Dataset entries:
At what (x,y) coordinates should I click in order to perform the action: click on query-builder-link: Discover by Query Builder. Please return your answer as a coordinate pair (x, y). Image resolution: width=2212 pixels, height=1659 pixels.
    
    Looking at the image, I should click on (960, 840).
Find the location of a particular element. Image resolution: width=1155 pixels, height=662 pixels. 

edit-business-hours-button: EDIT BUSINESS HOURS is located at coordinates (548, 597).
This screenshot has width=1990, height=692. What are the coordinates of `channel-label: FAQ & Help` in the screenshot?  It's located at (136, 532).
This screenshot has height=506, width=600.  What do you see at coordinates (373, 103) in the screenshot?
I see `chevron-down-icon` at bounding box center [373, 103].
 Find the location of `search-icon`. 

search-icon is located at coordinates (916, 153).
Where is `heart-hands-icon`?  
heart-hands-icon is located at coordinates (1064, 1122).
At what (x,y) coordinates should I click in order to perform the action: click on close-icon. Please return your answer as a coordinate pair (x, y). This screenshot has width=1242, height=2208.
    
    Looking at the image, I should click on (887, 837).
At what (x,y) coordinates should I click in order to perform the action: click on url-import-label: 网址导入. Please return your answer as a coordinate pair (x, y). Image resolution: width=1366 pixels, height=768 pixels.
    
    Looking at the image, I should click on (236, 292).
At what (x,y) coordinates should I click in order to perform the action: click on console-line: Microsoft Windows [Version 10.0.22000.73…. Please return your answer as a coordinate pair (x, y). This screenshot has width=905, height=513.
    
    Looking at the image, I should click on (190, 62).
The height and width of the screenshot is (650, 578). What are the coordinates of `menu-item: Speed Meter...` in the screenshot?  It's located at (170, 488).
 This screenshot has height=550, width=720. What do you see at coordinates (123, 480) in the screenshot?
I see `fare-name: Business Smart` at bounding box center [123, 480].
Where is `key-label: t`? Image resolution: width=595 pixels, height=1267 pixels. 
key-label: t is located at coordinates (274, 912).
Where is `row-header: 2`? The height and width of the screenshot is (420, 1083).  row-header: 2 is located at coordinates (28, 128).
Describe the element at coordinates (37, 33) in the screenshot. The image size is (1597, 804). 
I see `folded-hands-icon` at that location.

ABOUT THIS TASK:
Can you edit the rows above so that each "coordinate pair" becomes "pair of numbers", with every other part left the same?

YOUR SOLUTION:
At what (x,y) coordinates should I click in order to perform the action: click on query-builder-link: Discover by Query Builder. Please return your answer as a pair of numbers (x, y). Image resolution: width=2212 pixels, height=1659 pixels.
    
    Looking at the image, I should click on (960, 840).
Find the location of a particular element. Image resolution: width=1155 pixels, height=662 pixels. 

edit-business-hours-button: EDIT BUSINESS HOURS is located at coordinates (548, 597).
This screenshot has width=1990, height=692. What are the coordinates of `channel-label: FAQ & Help` in the screenshot?  It's located at (136, 532).
This screenshot has height=506, width=600.  What do you see at coordinates (373, 103) in the screenshot?
I see `chevron-down-icon` at bounding box center [373, 103].
 Find the location of `search-icon`. 

search-icon is located at coordinates (916, 153).
Where is `heart-hands-icon`?  
heart-hands-icon is located at coordinates (1064, 1122).
At what (x,y) coordinates should I click in order to perform the action: click on close-icon. Please return your answer as a pair of numbers (x, y). This screenshot has width=1242, height=2208.
    
    Looking at the image, I should click on (887, 837).
At what (x,y) coordinates should I click in order to perform the action: click on url-import-label: 网址导入. Please return your answer as a pair of numbers (x, y). Image resolution: width=1366 pixels, height=768 pixels.
    
    Looking at the image, I should click on (236, 292).
At what (x,y) coordinates should I click in order to perform the action: click on console-line: Microsoft Windows [Version 10.0.22000.73…. Please return your answer as a pair of numbers (x, y). This screenshot has width=905, height=513.
    
    Looking at the image, I should click on (190, 62).
The height and width of the screenshot is (650, 578). What are the coordinates of `menu-item: Speed Meter...` in the screenshot?  It's located at (170, 488).
 This screenshot has height=550, width=720. What do you see at coordinates (123, 480) in the screenshot?
I see `fare-name: Business Smart` at bounding box center [123, 480].
Where is `key-label: t`? Image resolution: width=595 pixels, height=1267 pixels. 
key-label: t is located at coordinates (274, 912).
Where is `row-header: 2`? The height and width of the screenshot is (420, 1083).  row-header: 2 is located at coordinates (28, 128).
Describe the element at coordinates (37, 33) in the screenshot. The image size is (1597, 804). 
I see `folded-hands-icon` at that location.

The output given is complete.